Aim of the task
Transcribe the records between the lines holding "This screenshot has height=421, width=748." and "click(572, 123)", inclusive, and nothing else.
======== Material for the task ========
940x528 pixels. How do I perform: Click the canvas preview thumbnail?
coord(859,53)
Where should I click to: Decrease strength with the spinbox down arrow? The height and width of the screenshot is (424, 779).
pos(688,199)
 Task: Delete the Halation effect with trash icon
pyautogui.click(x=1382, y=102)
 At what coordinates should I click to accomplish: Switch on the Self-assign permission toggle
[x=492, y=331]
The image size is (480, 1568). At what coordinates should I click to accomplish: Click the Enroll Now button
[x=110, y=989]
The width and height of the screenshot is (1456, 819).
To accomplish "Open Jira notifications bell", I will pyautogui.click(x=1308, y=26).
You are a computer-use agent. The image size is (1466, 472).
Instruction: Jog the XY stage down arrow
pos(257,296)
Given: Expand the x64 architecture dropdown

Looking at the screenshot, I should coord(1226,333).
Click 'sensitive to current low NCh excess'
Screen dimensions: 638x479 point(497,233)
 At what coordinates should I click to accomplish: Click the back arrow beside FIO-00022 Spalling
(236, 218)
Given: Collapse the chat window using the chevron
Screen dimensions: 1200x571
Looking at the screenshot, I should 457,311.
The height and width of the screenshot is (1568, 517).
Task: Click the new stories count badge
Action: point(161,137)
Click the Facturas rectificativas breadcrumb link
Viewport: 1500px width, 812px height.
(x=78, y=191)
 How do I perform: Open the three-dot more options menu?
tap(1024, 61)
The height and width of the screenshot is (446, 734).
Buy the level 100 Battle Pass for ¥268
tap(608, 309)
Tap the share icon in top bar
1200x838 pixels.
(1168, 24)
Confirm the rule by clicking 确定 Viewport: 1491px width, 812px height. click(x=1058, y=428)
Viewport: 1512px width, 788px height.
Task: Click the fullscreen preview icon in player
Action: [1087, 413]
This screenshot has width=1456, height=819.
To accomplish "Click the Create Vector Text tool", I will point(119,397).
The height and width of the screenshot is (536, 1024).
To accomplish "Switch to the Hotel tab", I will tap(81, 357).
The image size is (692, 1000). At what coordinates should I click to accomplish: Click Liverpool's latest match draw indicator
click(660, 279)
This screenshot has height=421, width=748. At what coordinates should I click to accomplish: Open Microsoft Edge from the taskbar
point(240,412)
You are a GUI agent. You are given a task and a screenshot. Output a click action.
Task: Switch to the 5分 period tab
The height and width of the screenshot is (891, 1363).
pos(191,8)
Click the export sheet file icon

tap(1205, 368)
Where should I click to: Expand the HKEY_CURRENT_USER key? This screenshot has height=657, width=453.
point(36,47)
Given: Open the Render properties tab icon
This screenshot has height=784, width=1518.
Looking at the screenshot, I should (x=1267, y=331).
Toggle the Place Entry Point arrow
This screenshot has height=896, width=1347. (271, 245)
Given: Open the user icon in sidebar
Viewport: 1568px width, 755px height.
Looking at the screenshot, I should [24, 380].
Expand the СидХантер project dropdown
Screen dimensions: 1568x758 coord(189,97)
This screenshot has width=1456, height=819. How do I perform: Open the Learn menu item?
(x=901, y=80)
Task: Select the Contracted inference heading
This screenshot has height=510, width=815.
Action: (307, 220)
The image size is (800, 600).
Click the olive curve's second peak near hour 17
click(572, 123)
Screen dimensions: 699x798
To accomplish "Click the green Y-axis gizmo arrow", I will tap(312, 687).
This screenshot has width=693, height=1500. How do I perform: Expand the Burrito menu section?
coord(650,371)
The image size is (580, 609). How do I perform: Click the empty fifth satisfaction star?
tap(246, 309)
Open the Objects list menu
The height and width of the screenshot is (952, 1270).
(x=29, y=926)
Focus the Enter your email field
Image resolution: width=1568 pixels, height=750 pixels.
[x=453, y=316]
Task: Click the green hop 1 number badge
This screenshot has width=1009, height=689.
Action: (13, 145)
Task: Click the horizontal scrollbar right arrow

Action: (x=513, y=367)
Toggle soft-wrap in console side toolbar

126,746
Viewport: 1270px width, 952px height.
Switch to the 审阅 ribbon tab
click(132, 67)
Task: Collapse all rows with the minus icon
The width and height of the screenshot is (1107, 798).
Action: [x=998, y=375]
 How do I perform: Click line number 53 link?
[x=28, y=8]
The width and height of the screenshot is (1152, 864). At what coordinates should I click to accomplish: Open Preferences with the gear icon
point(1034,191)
========
Solution for this task
This screenshot has height=421, width=748. At what coordinates should I click to accomplish: Open Microsoft Edge from the taskbar
point(240,412)
You are a GUI agent. You are given a task and a screenshot. Output a click action.
Task: Switch to the 5分 period tab
The height and width of the screenshot is (891, 1363).
pos(191,8)
Click the export sheet file icon

tap(1205, 368)
Where should I click to: Expand the HKEY_CURRENT_USER key? This screenshot has height=657, width=453.
point(36,47)
Given: Open the Render properties tab icon
This screenshot has height=784, width=1518.
Looking at the screenshot, I should (x=1267, y=331).
Toggle the Place Entry Point arrow
This screenshot has height=896, width=1347. (271, 245)
Given: Open the user icon in sidebar
Viewport: 1568px width, 755px height.
Looking at the screenshot, I should [24, 380].
Expand the СидХантер project dropdown
Screen dimensions: 1568x758 coord(189,97)
This screenshot has width=1456, height=819. How do I perform: Open the Learn menu item?
(x=901, y=80)
Task: Select the Contracted inference heading
This screenshot has height=510, width=815.
Action: (307, 220)
The image size is (800, 600).
Click the olive curve's second peak near hour 17
click(572, 123)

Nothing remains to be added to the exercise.